-- WRITTEN EXERCISE --
Set out the lines from the one containing "Task: Select the" through the one containing "Screen dimensions: 1123x632" as a numbered list, skipping blank lines and leaving out the pictures.

-- SUPPLIED MATERIAL --
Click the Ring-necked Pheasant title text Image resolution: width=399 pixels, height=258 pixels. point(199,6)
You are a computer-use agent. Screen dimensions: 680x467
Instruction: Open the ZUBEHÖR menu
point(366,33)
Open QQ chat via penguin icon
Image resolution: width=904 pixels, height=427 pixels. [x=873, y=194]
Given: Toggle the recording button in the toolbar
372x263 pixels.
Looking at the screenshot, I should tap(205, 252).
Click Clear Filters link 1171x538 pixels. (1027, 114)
...
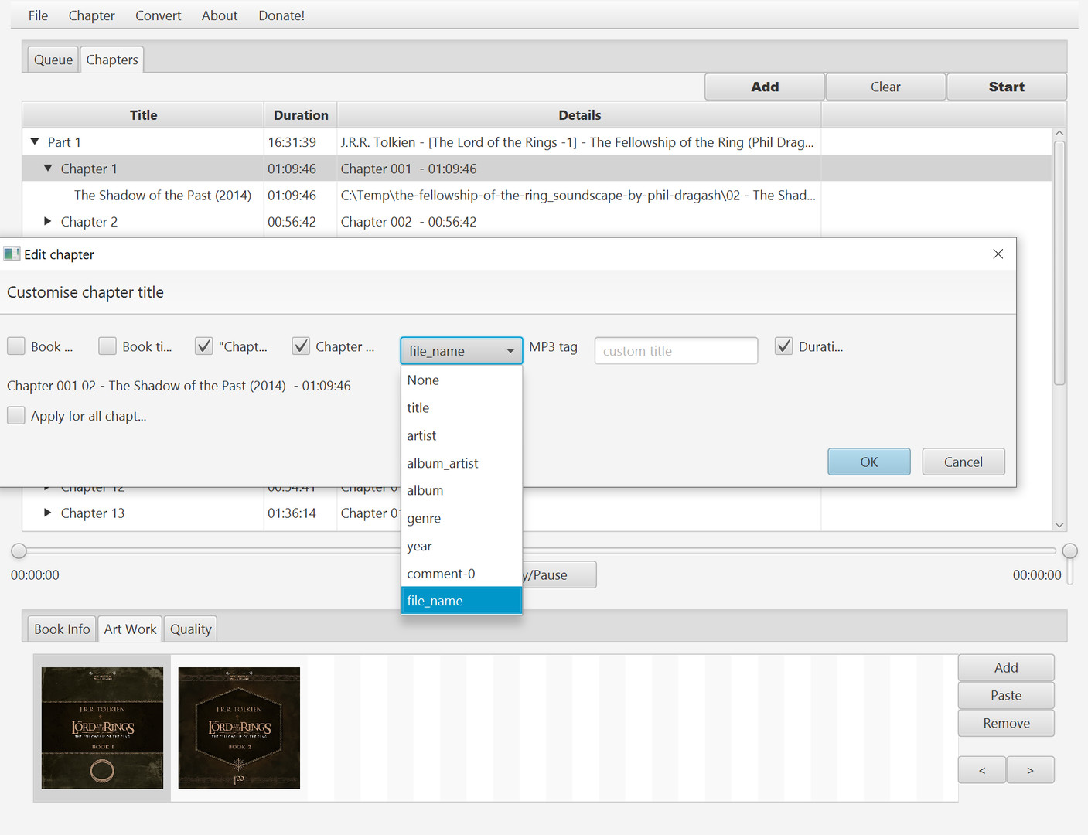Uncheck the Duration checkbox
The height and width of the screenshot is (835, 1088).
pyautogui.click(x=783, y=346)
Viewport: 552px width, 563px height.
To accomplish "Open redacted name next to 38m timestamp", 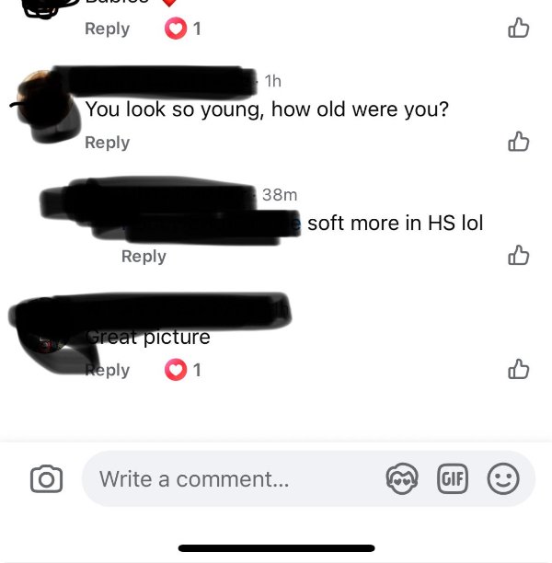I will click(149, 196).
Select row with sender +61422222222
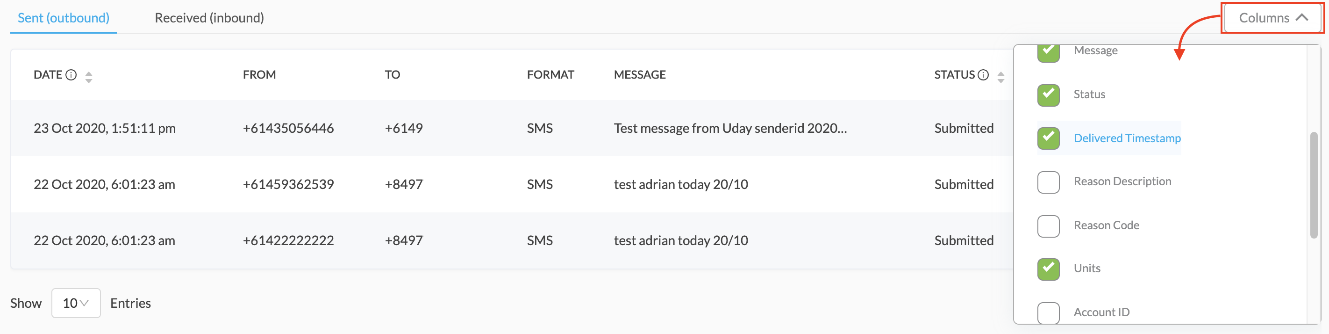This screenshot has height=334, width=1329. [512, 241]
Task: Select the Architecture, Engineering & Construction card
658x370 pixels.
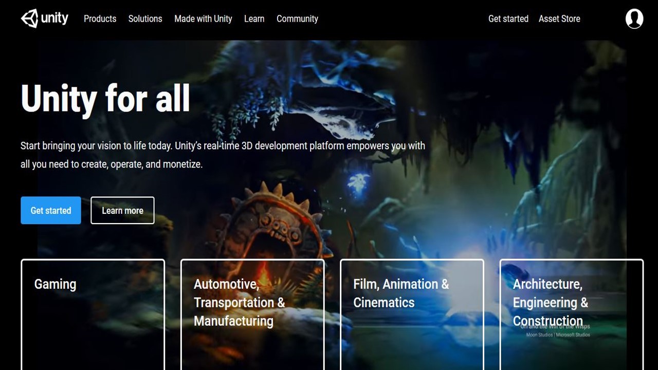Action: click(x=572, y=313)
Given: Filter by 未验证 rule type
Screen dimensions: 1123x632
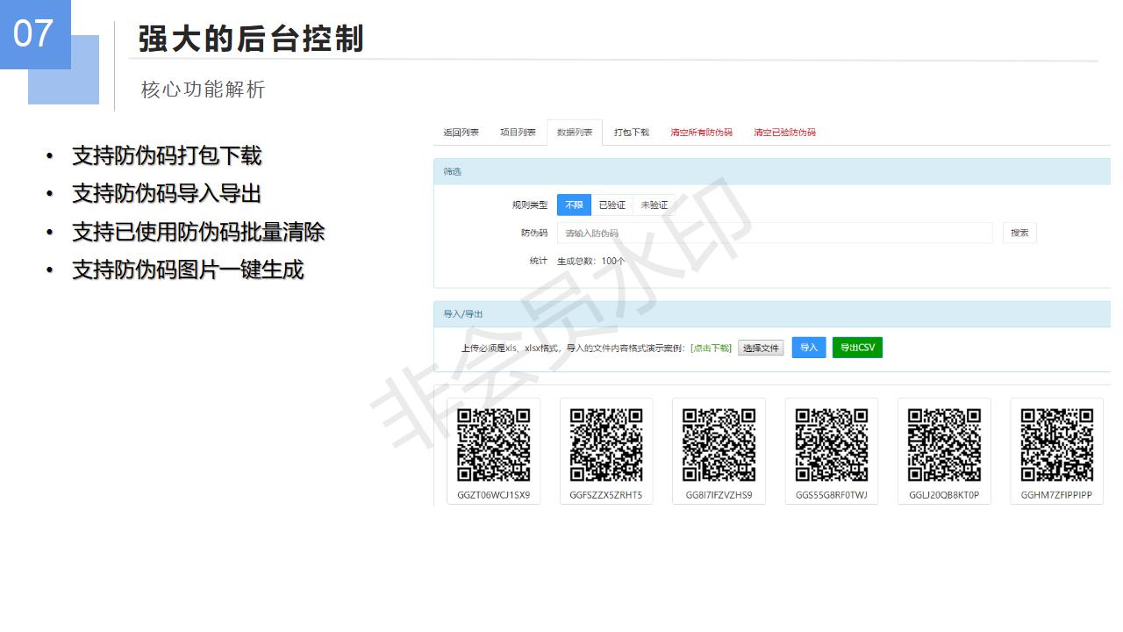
* * *
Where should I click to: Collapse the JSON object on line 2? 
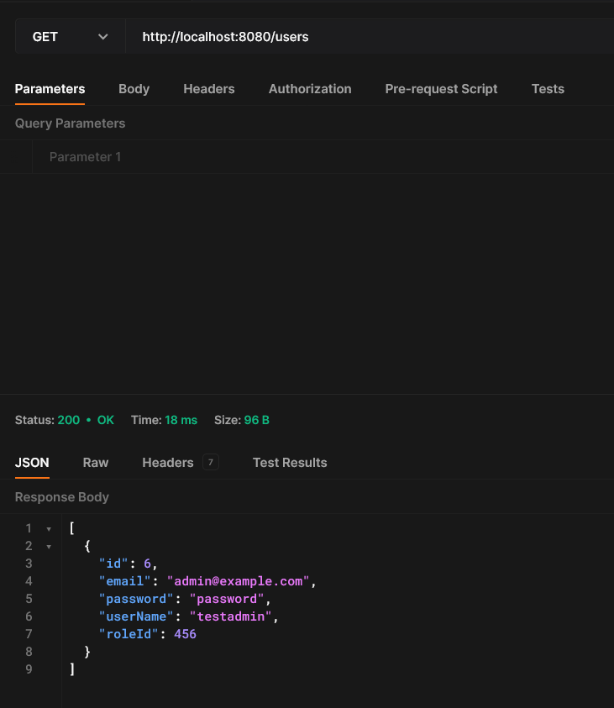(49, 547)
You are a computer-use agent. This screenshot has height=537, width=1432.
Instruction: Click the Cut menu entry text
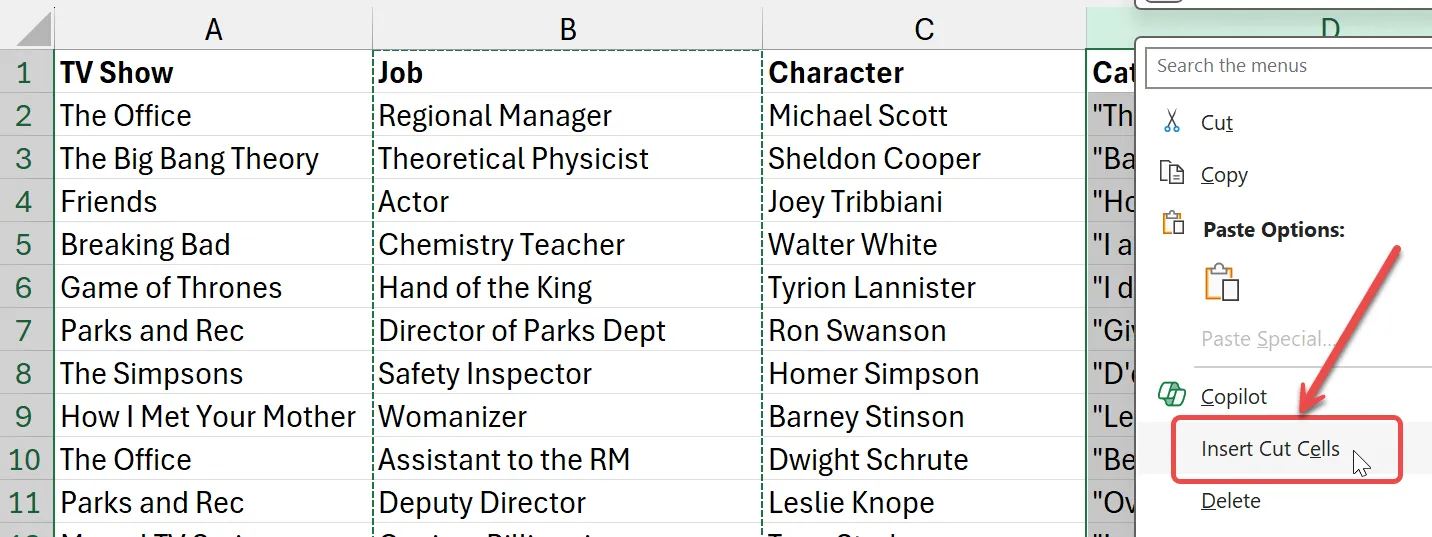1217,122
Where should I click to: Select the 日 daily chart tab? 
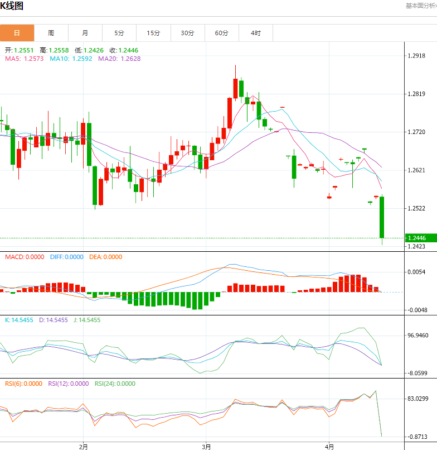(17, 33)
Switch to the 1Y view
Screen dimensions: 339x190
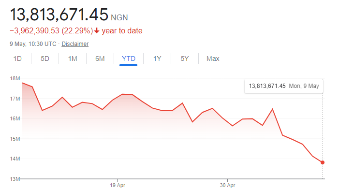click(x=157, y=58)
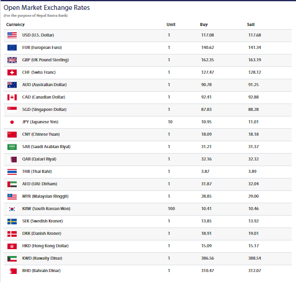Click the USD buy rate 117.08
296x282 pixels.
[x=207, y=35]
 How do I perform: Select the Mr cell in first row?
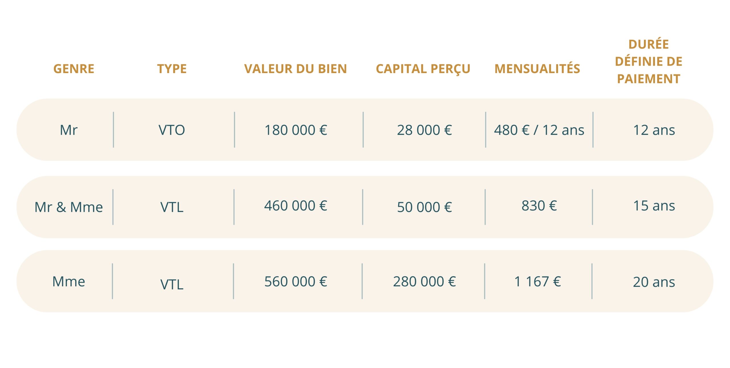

-- EXERCISE ANSWER --
1. Task: Select the Architecture, Engineering & Construction card
2. 658x370 pixels.
3. Action: click(x=572, y=313)
4. Given: Filter by 未验证 rule type
5. Screen dimensions: 1123x632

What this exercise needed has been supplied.